→ **THE RECORDS**:
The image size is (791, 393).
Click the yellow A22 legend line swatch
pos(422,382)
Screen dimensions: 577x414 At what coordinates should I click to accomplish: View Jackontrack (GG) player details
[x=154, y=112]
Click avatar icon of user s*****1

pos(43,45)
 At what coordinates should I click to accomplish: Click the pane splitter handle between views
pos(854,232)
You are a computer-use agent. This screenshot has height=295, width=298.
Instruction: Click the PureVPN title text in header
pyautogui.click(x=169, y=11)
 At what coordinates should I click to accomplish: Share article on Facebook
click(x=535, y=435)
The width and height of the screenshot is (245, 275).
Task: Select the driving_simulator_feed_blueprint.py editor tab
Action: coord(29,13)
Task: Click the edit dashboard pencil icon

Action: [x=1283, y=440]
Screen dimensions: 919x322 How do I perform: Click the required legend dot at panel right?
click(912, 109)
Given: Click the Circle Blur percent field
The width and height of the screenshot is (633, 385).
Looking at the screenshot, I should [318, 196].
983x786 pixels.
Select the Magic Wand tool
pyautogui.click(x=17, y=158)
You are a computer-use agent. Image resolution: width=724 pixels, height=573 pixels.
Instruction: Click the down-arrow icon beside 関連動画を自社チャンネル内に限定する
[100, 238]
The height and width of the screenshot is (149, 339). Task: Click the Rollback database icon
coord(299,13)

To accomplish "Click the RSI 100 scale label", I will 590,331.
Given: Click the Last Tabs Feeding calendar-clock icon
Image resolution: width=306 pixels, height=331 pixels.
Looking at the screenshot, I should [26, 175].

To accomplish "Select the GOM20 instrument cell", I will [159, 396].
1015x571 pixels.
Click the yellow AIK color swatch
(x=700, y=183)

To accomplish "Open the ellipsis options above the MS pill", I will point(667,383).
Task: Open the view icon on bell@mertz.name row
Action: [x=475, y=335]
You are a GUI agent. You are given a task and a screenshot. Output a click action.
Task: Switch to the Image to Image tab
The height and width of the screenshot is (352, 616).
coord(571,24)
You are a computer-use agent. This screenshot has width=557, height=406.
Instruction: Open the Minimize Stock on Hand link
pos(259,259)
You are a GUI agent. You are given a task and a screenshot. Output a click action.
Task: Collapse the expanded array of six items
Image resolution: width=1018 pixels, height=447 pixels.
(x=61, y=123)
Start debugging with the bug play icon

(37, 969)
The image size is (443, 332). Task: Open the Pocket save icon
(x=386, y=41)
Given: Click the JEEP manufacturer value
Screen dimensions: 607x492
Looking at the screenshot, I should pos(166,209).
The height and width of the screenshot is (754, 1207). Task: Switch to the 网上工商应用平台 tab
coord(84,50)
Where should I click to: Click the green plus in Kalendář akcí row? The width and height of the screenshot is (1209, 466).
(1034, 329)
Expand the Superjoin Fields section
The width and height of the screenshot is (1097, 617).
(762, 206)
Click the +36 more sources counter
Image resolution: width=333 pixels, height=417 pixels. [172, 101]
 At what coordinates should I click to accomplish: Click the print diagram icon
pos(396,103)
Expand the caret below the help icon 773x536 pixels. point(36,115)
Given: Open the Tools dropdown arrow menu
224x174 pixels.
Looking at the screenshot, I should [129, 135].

→ **EXERCISE REQUIREMENTS**:
Repeat the material above in full, quoting it exactly.

→ **PROBLEM SOLUTION**:
The image size is (791, 393).
Click the yellow A22 legend line swatch
pos(422,382)
Screen dimensions: 577x414 At what coordinates should I click to accomplish: View Jackontrack (GG) player details
[x=154, y=112]
Click avatar icon of user s*****1

pos(43,45)
 At what coordinates should I click to accomplish: Click the pane splitter handle between views
pos(854,232)
You are a computer-use agent. This screenshot has height=295, width=298.
Instruction: Click the PureVPN title text in header
pyautogui.click(x=169, y=11)
 At what coordinates should I click to accomplish: Share article on Facebook
click(x=535, y=435)
The width and height of the screenshot is (245, 275).
Task: Select the driving_simulator_feed_blueprint.py editor tab
Action: coord(29,13)
Task: Click the edit dashboard pencil icon

Action: [x=1283, y=440]
Screen dimensions: 919x322 How do I perform: Click the required legend dot at panel right?
click(912, 109)
Given: Click the Circle Blur percent field
The width and height of the screenshot is (633, 385).
Looking at the screenshot, I should [318, 196].
983x786 pixels.
Select the Magic Wand tool
pyautogui.click(x=17, y=158)
You are a computer-use agent. Image resolution: width=724 pixels, height=573 pixels.
Instruction: Click the down-arrow icon beside 関連動画を自社チャンネル内に限定する
[100, 238]
The height and width of the screenshot is (149, 339). Task: Click the Rollback database icon
coord(299,13)

To accomplish "Click the RSI 100 scale label", I will 590,331.
Given: Click the Last Tabs Feeding calendar-clock icon
Image resolution: width=306 pixels, height=331 pixels.
Looking at the screenshot, I should [26, 175].

To accomplish "Select the GOM20 instrument cell", I will [159, 396].
1015x571 pixels.
Click the yellow AIK color swatch
(x=700, y=183)

To accomplish "Open the ellipsis options above the MS pill", I will point(667,383).
Task: Open the view icon on bell@mertz.name row
Action: [x=475, y=335]
You are a GUI agent. You are given a task and a screenshot. Output a click action.
Task: Switch to the Image to Image tab
The height and width of the screenshot is (352, 616).
coord(571,24)
You are a computer-use agent. This screenshot has width=557, height=406.
Instruction: Open the Minimize Stock on Hand link
pos(259,259)
You are a GUI agent. You are given a task and a screenshot. Output a click action.
Task: Collapse the expanded array of six items
Image resolution: width=1018 pixels, height=447 pixels.
(x=61, y=123)
Start debugging with the bug play icon

(37, 969)
The image size is (443, 332). Task: Open the Pocket save icon
(x=386, y=41)
Given: Click the JEEP manufacturer value
Screen dimensions: 607x492
Looking at the screenshot, I should pos(166,209).
The height and width of the screenshot is (754, 1207). Task: Switch to the 网上工商应用平台 tab
coord(84,50)
Where should I click to: Click the green plus in Kalendář akcí row? The width and height of the screenshot is (1209, 466).
(1034, 329)
Expand the Superjoin Fields section
The width and height of the screenshot is (1097, 617).
(762, 206)
Click the +36 more sources counter
Image resolution: width=333 pixels, height=417 pixels. [172, 101]
 At what coordinates should I click to accomplish: Click the print diagram icon
pos(396,103)
Expand the caret below the help icon 773x536 pixels. point(36,115)
Given: Open the Tools dropdown arrow menu
224x174 pixels.
Looking at the screenshot, I should [129, 135].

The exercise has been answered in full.